--- Material for this exercise ---
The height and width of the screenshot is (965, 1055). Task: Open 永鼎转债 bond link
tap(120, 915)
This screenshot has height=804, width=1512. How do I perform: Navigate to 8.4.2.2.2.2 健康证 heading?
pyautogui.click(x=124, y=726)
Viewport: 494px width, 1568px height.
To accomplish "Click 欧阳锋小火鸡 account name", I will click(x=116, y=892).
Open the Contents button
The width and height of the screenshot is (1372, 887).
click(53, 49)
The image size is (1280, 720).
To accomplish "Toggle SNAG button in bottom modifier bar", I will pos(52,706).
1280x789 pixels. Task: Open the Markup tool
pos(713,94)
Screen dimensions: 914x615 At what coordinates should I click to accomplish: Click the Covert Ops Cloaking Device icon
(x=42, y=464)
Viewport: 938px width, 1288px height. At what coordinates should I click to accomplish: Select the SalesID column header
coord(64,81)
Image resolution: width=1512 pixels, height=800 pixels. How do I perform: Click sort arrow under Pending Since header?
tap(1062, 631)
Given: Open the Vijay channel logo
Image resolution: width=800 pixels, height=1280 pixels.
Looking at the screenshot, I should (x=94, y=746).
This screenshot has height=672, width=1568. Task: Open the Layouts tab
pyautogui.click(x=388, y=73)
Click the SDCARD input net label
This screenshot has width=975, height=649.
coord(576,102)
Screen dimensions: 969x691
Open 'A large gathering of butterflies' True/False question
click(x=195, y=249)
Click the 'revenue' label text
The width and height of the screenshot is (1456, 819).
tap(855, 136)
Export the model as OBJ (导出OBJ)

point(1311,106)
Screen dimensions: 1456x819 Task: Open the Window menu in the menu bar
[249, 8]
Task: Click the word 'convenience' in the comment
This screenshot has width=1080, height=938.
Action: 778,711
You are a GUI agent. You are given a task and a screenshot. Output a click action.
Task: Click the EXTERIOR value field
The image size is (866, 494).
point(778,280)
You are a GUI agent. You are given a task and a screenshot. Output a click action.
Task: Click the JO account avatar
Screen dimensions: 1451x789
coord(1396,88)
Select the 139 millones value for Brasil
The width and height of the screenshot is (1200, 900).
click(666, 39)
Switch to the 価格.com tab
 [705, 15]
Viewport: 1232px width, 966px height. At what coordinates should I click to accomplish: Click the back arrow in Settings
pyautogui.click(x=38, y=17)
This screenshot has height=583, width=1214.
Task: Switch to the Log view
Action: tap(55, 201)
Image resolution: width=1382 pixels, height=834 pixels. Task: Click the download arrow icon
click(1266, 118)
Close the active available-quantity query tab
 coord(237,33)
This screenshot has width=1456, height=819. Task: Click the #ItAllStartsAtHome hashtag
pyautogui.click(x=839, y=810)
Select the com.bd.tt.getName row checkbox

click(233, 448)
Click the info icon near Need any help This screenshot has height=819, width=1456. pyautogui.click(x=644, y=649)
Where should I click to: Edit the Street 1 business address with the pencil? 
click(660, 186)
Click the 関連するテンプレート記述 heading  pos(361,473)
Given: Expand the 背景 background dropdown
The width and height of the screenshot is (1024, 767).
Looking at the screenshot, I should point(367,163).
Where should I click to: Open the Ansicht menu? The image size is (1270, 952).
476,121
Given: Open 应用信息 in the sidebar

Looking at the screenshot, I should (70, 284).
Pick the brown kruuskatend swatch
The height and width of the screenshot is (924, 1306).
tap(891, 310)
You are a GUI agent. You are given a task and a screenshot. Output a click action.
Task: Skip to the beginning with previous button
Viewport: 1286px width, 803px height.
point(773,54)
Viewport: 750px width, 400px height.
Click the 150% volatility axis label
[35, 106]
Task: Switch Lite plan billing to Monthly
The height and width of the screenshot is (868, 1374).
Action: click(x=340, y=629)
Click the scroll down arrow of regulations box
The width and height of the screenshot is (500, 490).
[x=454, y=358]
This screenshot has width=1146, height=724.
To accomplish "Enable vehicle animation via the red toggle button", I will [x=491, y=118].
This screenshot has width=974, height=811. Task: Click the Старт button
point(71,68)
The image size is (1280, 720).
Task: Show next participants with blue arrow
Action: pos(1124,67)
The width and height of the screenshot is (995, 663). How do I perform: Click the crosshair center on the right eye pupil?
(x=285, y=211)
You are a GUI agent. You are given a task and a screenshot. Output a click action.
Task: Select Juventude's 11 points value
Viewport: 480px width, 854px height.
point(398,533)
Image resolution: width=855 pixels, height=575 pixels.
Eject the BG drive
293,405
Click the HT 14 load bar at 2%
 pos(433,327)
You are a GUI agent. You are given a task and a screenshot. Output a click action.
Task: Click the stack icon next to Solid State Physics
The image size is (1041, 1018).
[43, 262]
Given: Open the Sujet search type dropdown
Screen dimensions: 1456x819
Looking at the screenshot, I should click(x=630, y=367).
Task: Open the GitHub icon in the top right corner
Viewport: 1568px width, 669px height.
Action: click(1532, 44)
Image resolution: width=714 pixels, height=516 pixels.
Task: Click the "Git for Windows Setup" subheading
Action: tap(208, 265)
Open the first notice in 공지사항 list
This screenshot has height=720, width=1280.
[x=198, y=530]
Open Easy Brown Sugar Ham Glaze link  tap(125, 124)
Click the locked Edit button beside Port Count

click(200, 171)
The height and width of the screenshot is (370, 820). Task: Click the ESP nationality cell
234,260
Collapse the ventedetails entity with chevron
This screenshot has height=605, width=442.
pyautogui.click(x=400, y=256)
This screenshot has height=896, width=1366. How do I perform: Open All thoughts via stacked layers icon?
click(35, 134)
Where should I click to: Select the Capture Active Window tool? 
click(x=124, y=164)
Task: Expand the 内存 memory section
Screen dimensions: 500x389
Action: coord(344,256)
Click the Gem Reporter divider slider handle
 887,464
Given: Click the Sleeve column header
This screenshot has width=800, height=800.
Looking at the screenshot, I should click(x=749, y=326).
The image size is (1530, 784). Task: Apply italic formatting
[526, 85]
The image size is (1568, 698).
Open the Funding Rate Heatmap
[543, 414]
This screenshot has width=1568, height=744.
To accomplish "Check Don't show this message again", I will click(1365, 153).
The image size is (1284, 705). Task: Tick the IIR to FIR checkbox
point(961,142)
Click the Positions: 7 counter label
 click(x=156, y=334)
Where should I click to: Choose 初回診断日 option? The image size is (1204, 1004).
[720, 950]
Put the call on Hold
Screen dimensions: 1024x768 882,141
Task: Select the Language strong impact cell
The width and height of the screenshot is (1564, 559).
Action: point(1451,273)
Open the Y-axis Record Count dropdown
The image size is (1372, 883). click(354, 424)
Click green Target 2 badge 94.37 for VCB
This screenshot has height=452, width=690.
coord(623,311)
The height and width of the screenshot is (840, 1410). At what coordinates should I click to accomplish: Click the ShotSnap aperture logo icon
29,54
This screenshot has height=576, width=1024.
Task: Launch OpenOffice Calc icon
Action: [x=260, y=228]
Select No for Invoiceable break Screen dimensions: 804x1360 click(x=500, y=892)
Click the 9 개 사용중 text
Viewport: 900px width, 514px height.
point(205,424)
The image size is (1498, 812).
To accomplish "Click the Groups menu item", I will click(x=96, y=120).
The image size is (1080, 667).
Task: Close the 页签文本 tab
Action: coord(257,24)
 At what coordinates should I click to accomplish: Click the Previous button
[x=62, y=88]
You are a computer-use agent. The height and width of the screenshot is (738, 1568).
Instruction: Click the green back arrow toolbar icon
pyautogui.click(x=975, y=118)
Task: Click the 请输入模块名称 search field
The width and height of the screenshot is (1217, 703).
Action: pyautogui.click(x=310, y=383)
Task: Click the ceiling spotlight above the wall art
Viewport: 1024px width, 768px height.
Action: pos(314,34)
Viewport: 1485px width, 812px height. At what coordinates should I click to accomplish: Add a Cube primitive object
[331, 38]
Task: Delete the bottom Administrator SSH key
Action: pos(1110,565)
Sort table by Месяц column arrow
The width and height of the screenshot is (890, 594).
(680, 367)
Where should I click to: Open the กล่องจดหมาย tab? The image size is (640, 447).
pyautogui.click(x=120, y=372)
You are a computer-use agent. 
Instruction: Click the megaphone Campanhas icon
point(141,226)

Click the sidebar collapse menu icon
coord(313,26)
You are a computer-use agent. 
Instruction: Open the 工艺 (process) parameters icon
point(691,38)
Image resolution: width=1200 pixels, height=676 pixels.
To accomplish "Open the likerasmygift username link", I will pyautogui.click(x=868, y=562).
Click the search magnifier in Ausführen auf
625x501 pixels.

--- Short task ---
Render the lines above, from the first one through the line containing "pyautogui.click(x=124, y=726)", inclusive, as a Markdown table with the columns No. and Entry, skipping any blank lines.

--- Written response ---
| No. | Entry |
|---|---|
| 1 | The height and width of the screenshot is (965, 1055). Task: Open 永鼎转债 bond link |
| 2 | tap(120, 915) |
| 3 | This screenshot has height=804, width=1512. How do I perform: Navigate to 8.4.2.2.2.2 健康证 heading? |
| 4 | pyautogui.click(x=124, y=726) |